First, here is the card that I am most pleased with. I completely cased the card and technique from the wonderful Betsy Veldman as seen here. I stamped and embossed my image using white embossing powder onto watercolour paper, I then generously applied distress inks in 5 different colours over the image, deliberately going over the lines. Once you have completed this, spray the whole piece with a mini mister to make the inks bleed prettily like watercolours and leave to dry. So easy, right?
There are many ways that you can achieve watercolour effects, even if you don’t own any! Let’s run through a few;
Ink Pads. You can turn any dye ink pad into a watercolour medium. Stamp your ink pad on to a craft sheet/acrylic block/glass tile and pick the colour up with a wet paintbrush. I like this method if I want to watercolour a small element quickly. Distress Inks are made for this, however I use all of my dye ink pads for this method and re-inkers are fantastic.
· Brush Pens. Brush the colour onto the stamp with your pen, spritz the stamp with water and stamp or stamp and spritz the paper with water or use the ink pad method. This is how I first learnt to watercolour stamp when I started crafting a number of years ago. My Marvy le Plume pens are still going strong!
· Watercolour Pencils. Well, obviously these are great for this, however I also like to use the shavings when I sharpen the pencil to create paint for a ‘wash’ when I am in a pinch and can’t find a specific colour.
· Chalks. I have quite a few palettes of chalk cubes which I rarely use. For best results, spritz the chalks a few minutes prior to use and then use a wet paintbrush to thoroughly wet the cube then paint. Leave the chalks to dry and they can be used again for their original purpose.
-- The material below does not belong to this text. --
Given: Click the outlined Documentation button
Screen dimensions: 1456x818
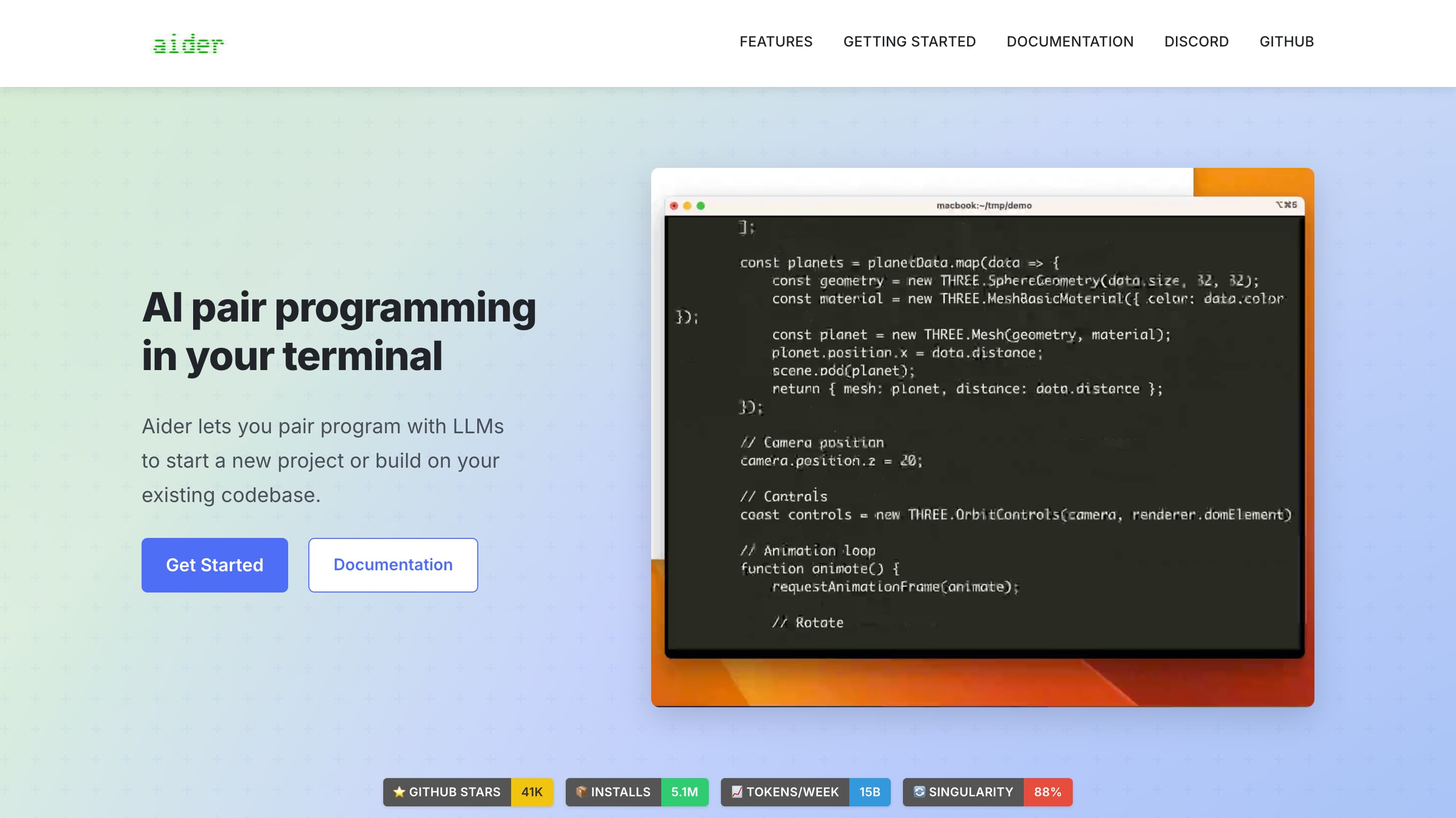Looking at the screenshot, I should tap(393, 565).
· Gelatos. These can be used directly on paper and then you would go over it with a wet paintbrush. I like to slice some of the gelato off the stick on to a Pringles lid, add a little water and ‘smush’ the water into the paint to create a thick paste, this can then be watered down. I’ve had great success adding mica powders to these, and the other great thing? Leave it in the lid to dry and simply wet to reuse, you can make your own custom colour palettes by mixing the gelato colours!
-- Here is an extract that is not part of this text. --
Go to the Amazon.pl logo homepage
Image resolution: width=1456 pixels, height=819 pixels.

· Spray Inks. Spray on your sheet and use the ink as is or add a little water.
· Alcohol Inks. Drop some ink on a non stick craft sheet and go in with a wet paintbrush. This is good for very pale washes.
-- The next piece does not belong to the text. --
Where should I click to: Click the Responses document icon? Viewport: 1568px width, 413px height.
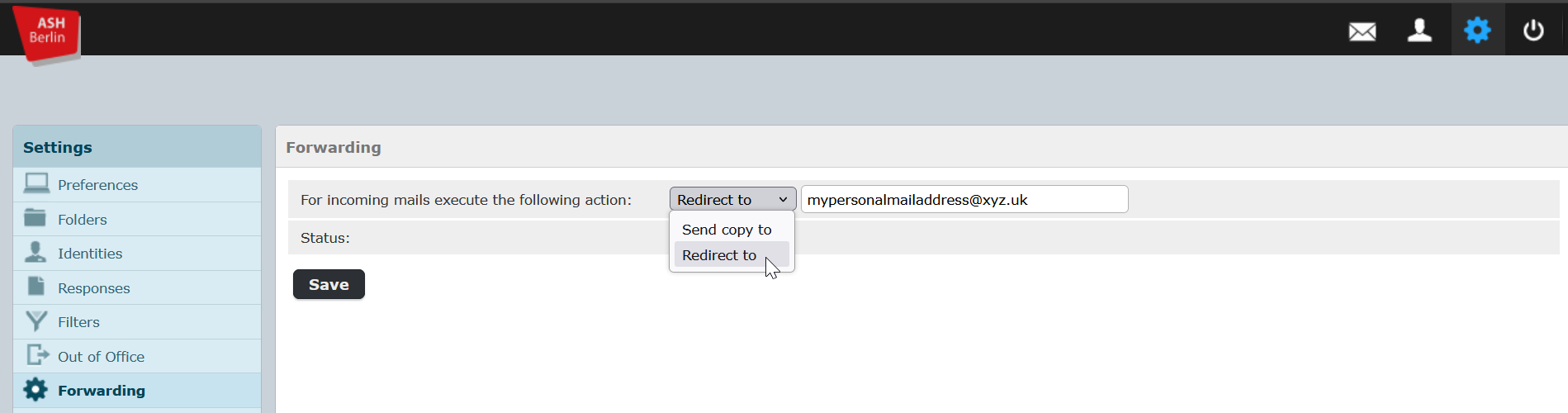36,287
· Eyeshadow. I like to use old eye shadows by scraping off some of the powder on to a craft sheet and adding water. I have found that most shadows contain mica so they will add a shimmer to your finish. I picked up some vibrant matte purple and green shadows cheaply that create a really bright effect when used in this way.
· Food Colouring. Obviously this is an old school staple, I loved mixing my own colours to use when I was a kid, although I find that when you do mix them they tend to turn a sludgy colour. Gel food colouring is even better, especially if you want bold colour.
I am sure that there are many more, these are just the ones that I have acquainted myself with.